Introduced in Senate
Read twice and referred to the Committee on the Judiciary.
Health
Break Up Big Medicine Act
USA119th CongressS-3822| Senate
| Updated: 2/10/2026
This bill seeks to address the growing issue of vertical integration and consolidation within the American healthcare system. It identifies that large corporate entities, including health insurance conglomerates, pharmacy benefit managers (PBMs), and drug/medical device wholesalers, increasingly own or control various parts of the healthcare supply chain, from insurance plans to medical providers. This extensive consolidation, the bill argues, creates inherent conflicts of interest that can lead to anti-competitive practices, inflated costs for patients, and potentially lower quality of care. Specifically, the bill makes it unlawful for any person to simultaneously own or control a medical provider or management services organization (MSO) and either an insurance company or pharmacy benefit manager . Similarly, it prohibits common ownership between a provider or MSO and a prescription drug or medical device wholesaler . Entities found in violation must divest one side of their commonly owned operations within one year of the Act's enactment to restore market competition.

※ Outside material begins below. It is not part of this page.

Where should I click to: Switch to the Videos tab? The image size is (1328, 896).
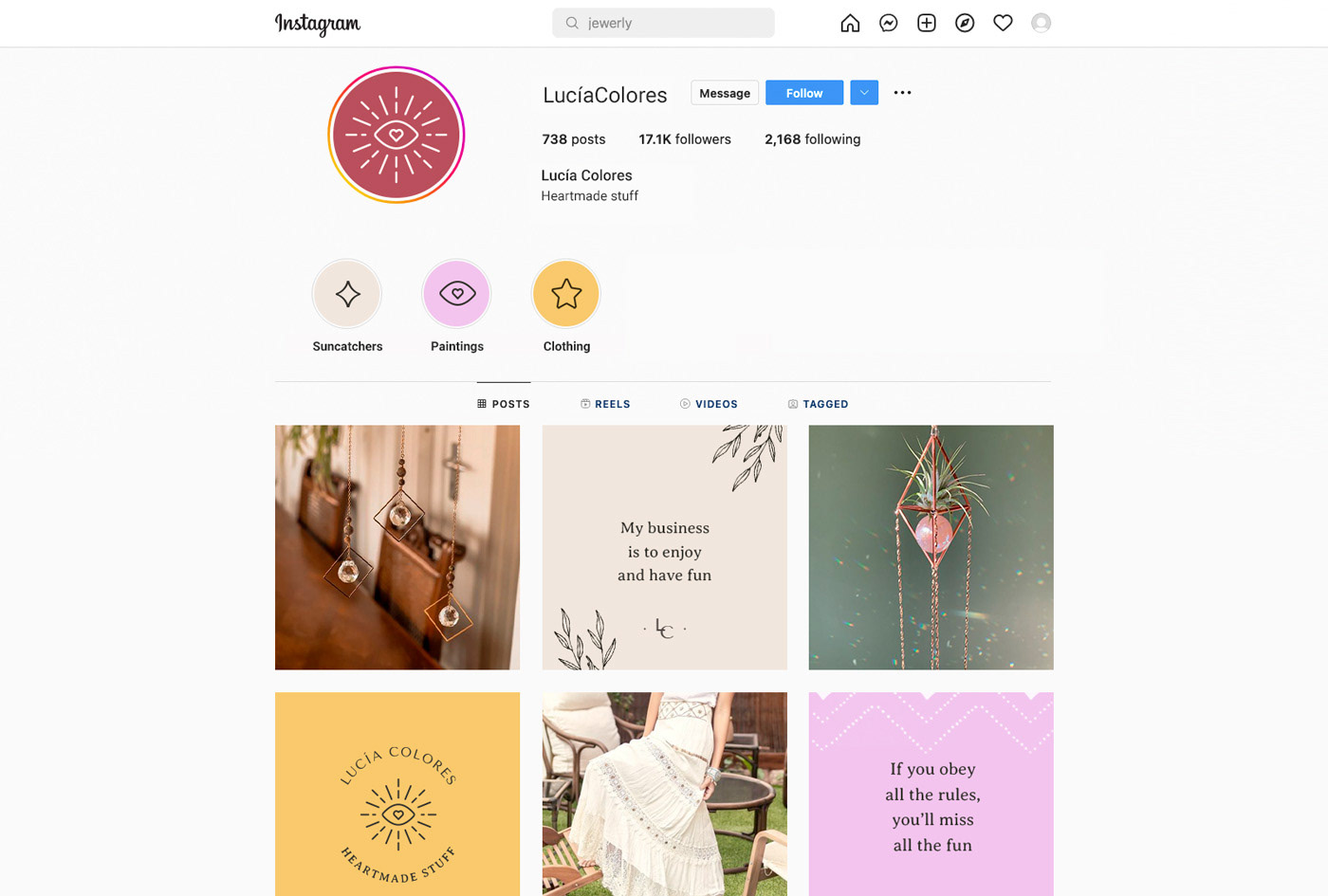tap(709, 404)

To ensure compliance, the legislation grants enforcement authority to the Federal Trade Commission (FTC) , the Assistant Attorney General in charge of the Antitrust Division , and State attorneys general . It also establishes a private right of action , allowing individuals harmed by violations to seek treble damages and other relief. Non-compliant entities face penalties, including monthly escrow of 10 percent of profits and potential trustee-led divestiture. The FTC and Department of Justice are further empowered to review divestitures and block future actions that could re-create these prohibited conflicts of interest, aiming to protect patients, physicians, and taxpayers.